*Work to be completed*. Your output should be the lines below from the one holding "Code of Conduct (242, 1497)" through the one holding "Close (453, 107)", transcribed exactly, with no pictures.

(Stored data)
────
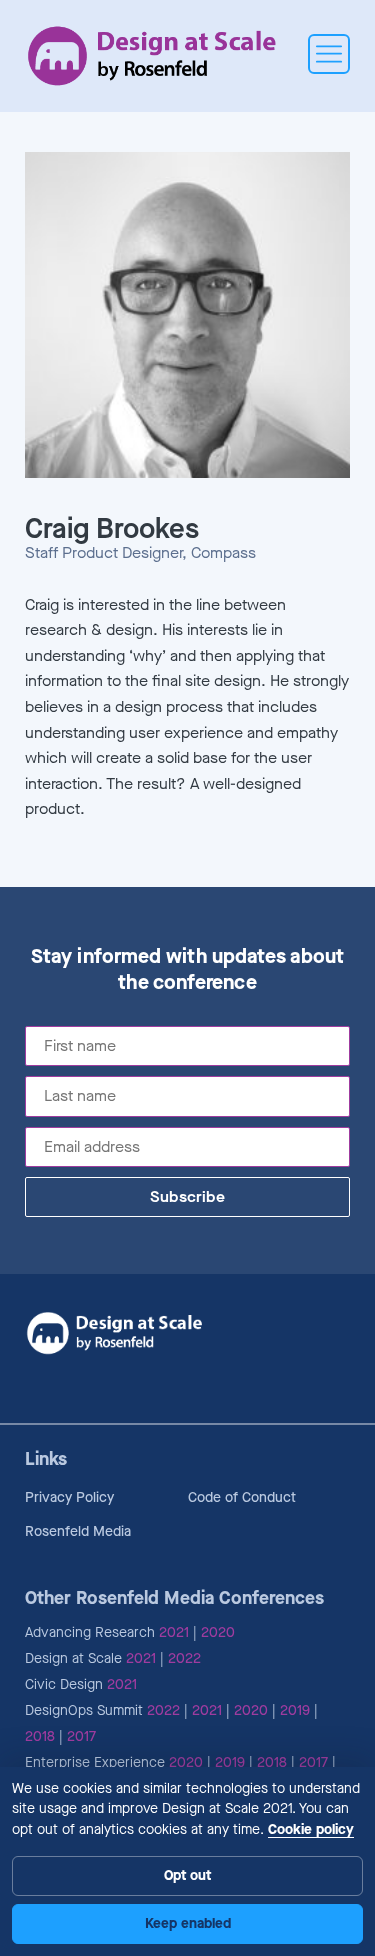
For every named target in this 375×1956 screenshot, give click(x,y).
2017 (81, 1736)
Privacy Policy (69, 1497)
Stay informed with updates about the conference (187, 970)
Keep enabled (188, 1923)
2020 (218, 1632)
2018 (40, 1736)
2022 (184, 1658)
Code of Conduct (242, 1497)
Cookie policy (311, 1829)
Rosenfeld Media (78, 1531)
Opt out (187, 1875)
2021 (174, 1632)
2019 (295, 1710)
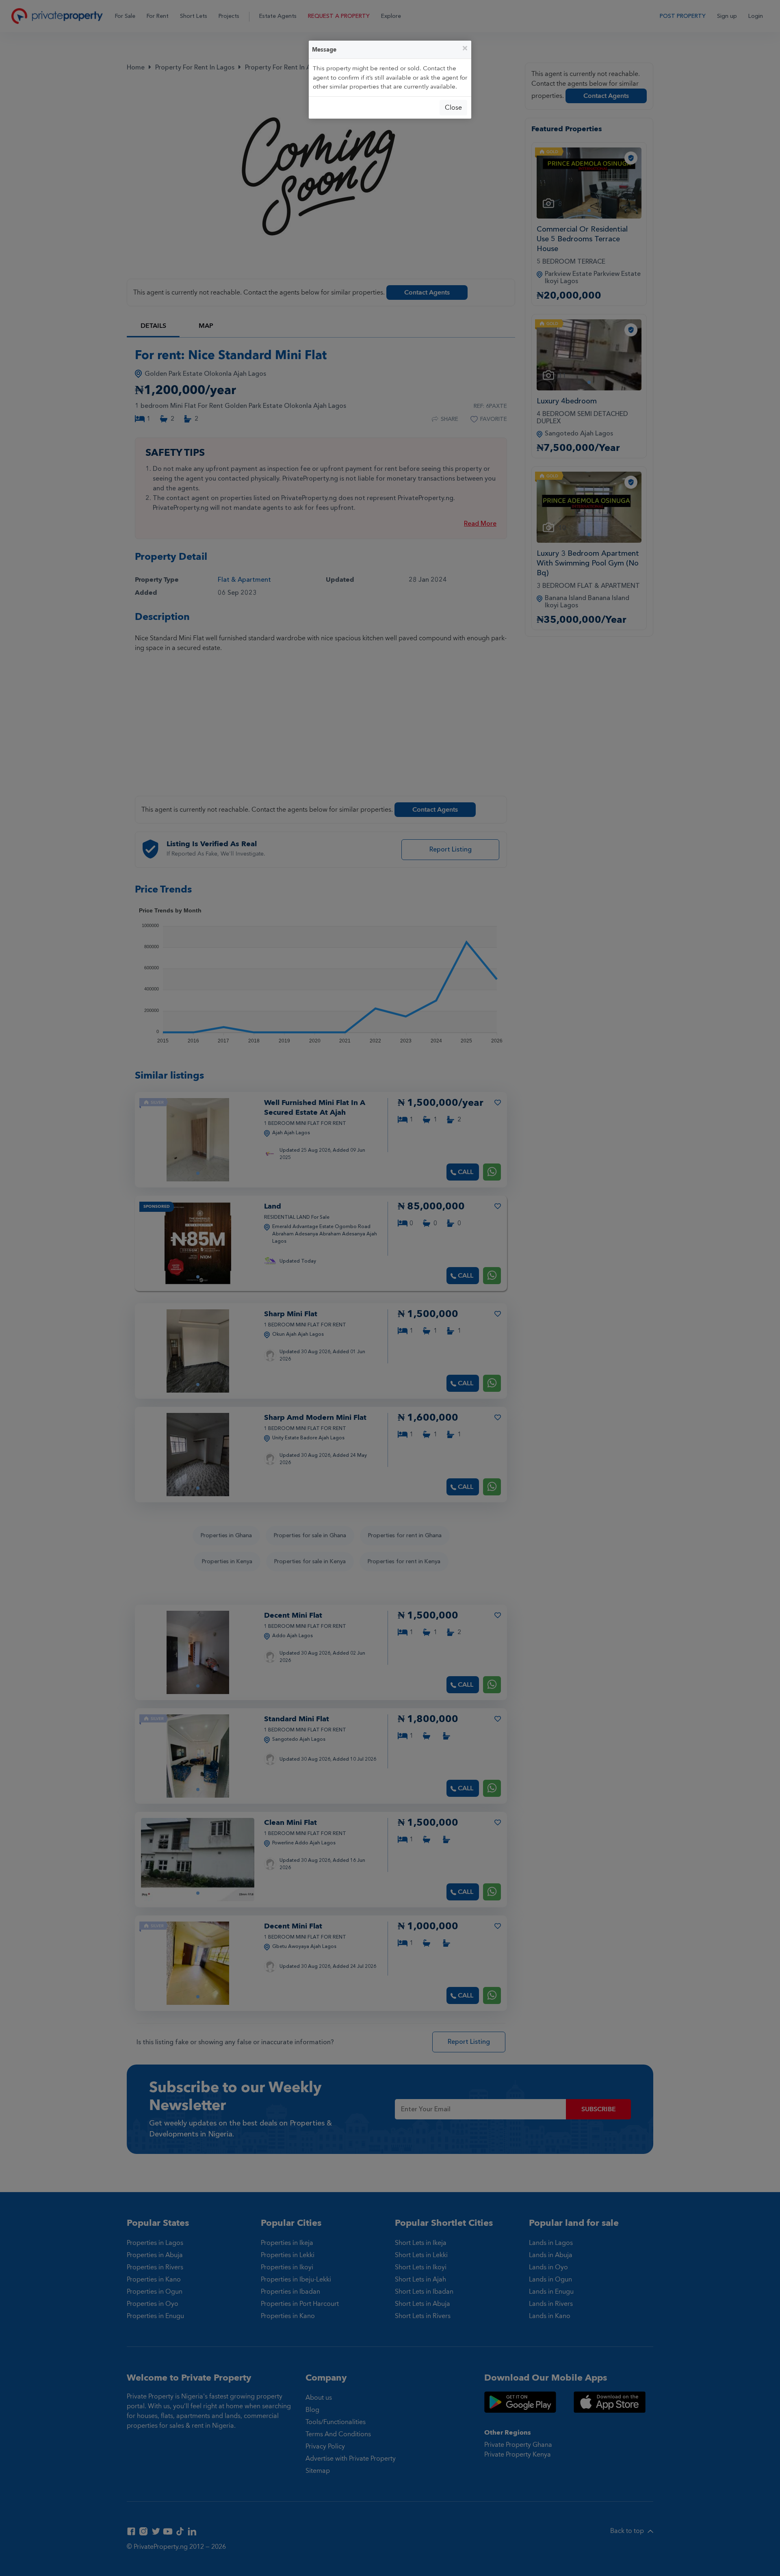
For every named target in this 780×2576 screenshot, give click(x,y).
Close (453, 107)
────
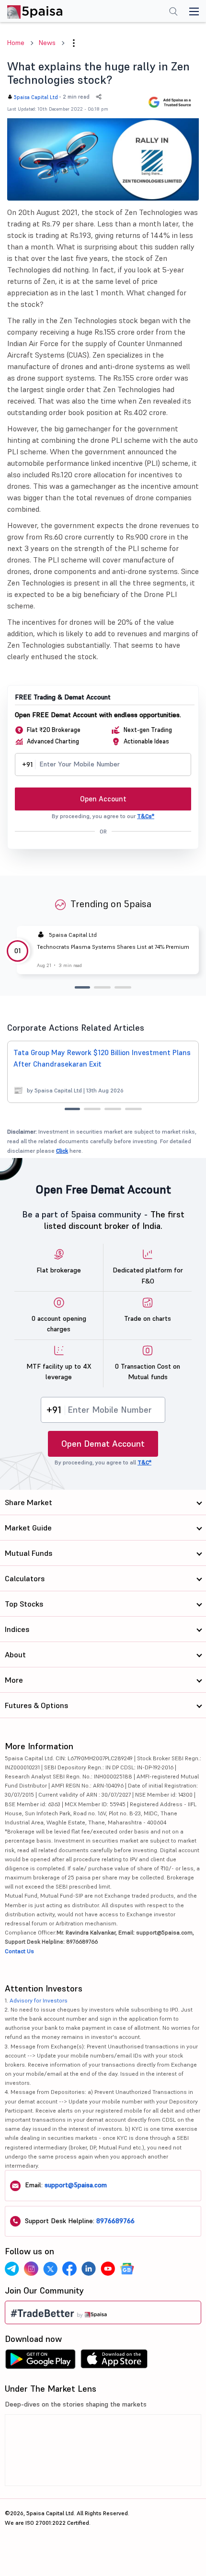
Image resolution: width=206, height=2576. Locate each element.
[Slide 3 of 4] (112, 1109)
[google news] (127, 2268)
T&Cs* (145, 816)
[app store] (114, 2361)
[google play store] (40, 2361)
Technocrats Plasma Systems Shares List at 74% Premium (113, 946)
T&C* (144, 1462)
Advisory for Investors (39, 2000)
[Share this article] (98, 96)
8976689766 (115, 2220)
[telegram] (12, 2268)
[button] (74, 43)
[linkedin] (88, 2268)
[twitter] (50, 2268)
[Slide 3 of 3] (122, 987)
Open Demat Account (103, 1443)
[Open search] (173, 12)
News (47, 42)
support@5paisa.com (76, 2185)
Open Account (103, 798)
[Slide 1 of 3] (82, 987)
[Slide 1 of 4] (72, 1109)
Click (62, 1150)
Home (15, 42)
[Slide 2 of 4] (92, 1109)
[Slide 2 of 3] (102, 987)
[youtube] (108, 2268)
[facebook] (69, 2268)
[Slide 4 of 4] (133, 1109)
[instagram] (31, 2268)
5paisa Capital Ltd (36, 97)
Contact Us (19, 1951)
────
*Result for this exercise*.
Code of Conduct (242, 1497)
Cookie policy (311, 1829)
Rosenfeld Media (78, 1531)
Opt out (187, 1875)
2021 (174, 1632)
2019 (295, 1710)
For every named target in this 780×2576 screenshot, give click(x,y).
Close (453, 107)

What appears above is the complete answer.